Combine that with the fact that the press has gotten it very, very wrong on the biggest issues of our time -- the Iraq War, for example -- and it’s amazing that anyone trusts them to get any story straight.
So, if Americans don’t trust the traditional media, where are they getting their news?
Well, many of them, especially younger Americans, are getting it from the internet and social media.
This is having a big, game-changing effect on our democracy.
Because of social media, politicians and activists now don’t have to worry as much about getting their message across through corporate-controlled media.
They can now actually work around traditional corporate media altogether by using sites like Twitter, Facebook, and Instagram to reach out to supporters and rally the public to their cause.
This dynamic has played a huge role in the rise of Bernie Sanders.

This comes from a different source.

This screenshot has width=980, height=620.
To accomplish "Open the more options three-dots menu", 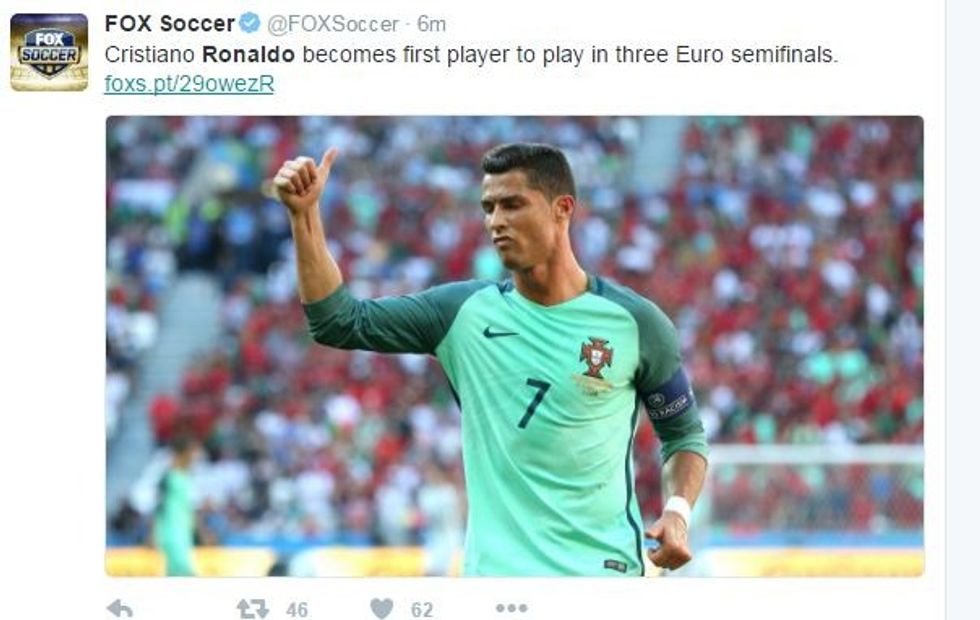I will click(512, 608).
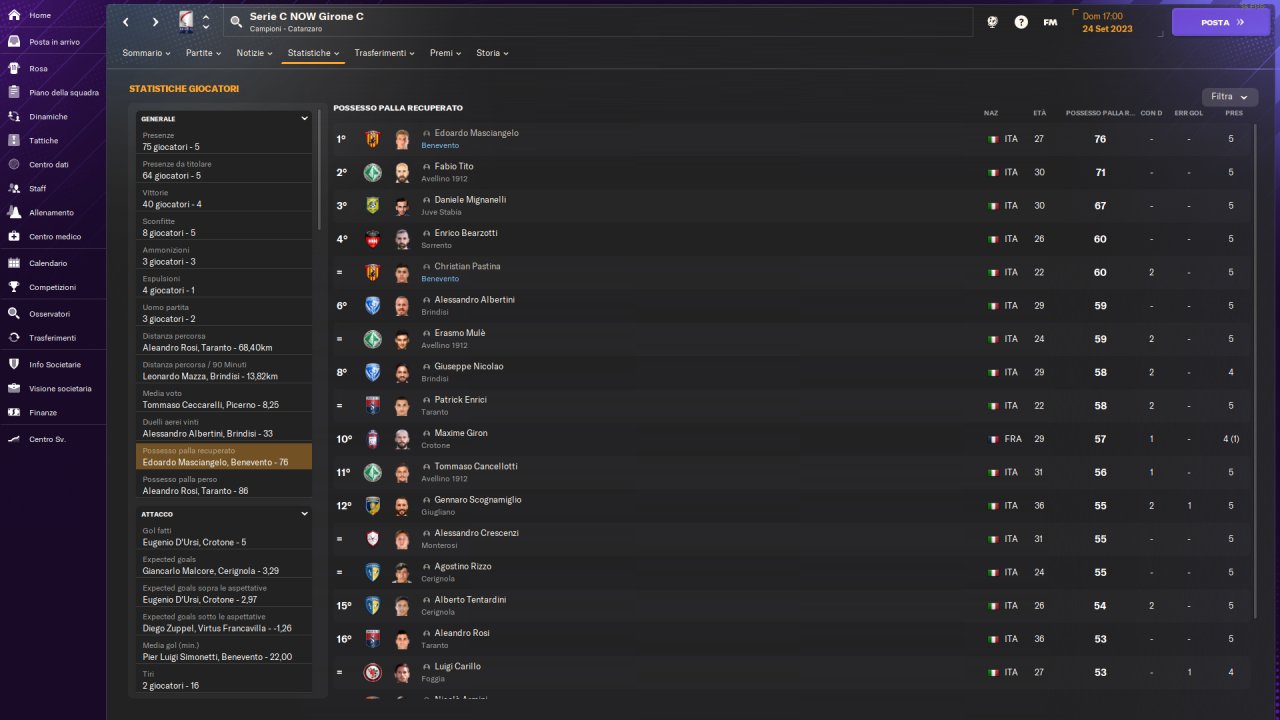
Task: Collapse the Generale statistics section
Action: 304,119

There was a “Bernie blackout” in traditional corporate media for the first six months of Bernie's campaign, and, at least initially, Sanders supporters could only find news about their candidate on Facebook and Twitter.
This has changed recently, but there is still an obvious anti-Bernie bias out there in the corporate press, even at supposedly “liberal” networks like MSNBC. As a result, social media has continued to play a big role in the campaign, acting as a corrective of sorts to mainstream media.
Because of its ability to “disrupt” establishment memes and establishment narratives, it’s tempting to see social media as the antidote to America’s media trust deficit.
But we should be careful.
Social media isn’t the white knight of open source information that it appears to be. It’s often just as biased as traditional media, and to make matters worse, doesn’t have the same firebreaks that make traditional media at least somewhat accountable to the public.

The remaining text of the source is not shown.